TITLE:
Forecasting of Survival Rate in Patients with the Early Stage of Non Small Cell Lung Cancer
AUTHORS:
Oleksey P. Kolesnik, Anatoliy I. Shevchenko, Yuriy E. Lyakh, Vitaliy G. Gurianov
KEYWORDS:
Forecasting Model; Survival Rate; Non-Small Cell Lung Cancer
JOURNAL NAME:
Journal of Cancer Therapy,
Vol.4 No.10,
December
24,
2013
ABSTRACT:
Lung cancer
is the most common cause of death from oncological diseases all over the world.
Primary treatment of patients with the early stage of non-small cell lung
cancer is a surgery. However, after surgery 30% - 85% of patients undergo
disease progression. In order to improve the results of treatment of patients
with non-small cell lung cancer it is necessary to separate a group of patients
with dismal prognosis for whom adjuvant chemotherapy will permit improving the
survival rate. The aim of our research was to create a forecasting model with a view to detect the patients
with the early stage of non-small cell lung cancer and dismal prognosis. Our
research covered 254 patients with the early stage of non-small cell lung
cancer who underwent a cure from June 2008 till December 2012 in the department of
thoracic surgery of Zaporizhzhia Regional Clinical Oncologic Dispensary. In
order to identify the factors connected with the risks of low survival rate of
patients with the early stage of non-small cell lung cancer after curative
treatment (surgical treatment, adjuvant chemotherapy), a method of design of
neural network models of classification was used. 39 factors were taken for
input characteristics. During investigation two forecasting models were
built. As follows from
the analysis of first forecasting model with the increase of the patient’s BMI, the risk
of low patient survival rate statistically and significantly (p = 0.03)
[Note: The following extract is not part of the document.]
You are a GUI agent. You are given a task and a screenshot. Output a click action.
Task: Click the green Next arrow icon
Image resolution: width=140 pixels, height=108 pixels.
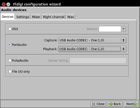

decreases, OR = 0.89 (95% CI 0.80 - 0.99) for each kg/m2 index value. The risk
of low patient survival rate also decreases (p = 0.02) if he has a squamous
cell carcinoma, OR = 0.36 (95% CI 0.15 - 0.88) compared with other histological
forms of tumor. The connection between the risk of low patient survival rate
and the volume of surgical intervention was discovered (p = 0.01), OR = 3.19
(95% CI 1.29 - 7.86) for patients who underwent a pulmonectomy compared with
patients who underwent an upper bilobectomy. As follows from the analysis of
second forecasting
model with the increase
of the patient’s BMI the risk of low patient survival rate statistically and
significantly (p = 0.01) decreases; OR = 0.84 (95% CI 0.74 - 0.96) for each
kg/m2 index value. It is found that with the increasing level of EGFR expression in the primary tumor, the risk of low patient survival rate
statistically and significantly increases (p = 0.04), OR = 1.39 (95% CI 1.01 -
1.90) for each graduation rate. The risk of low patient survival rate also
increases when conducting the lymph dissection in the volume D0 - D1.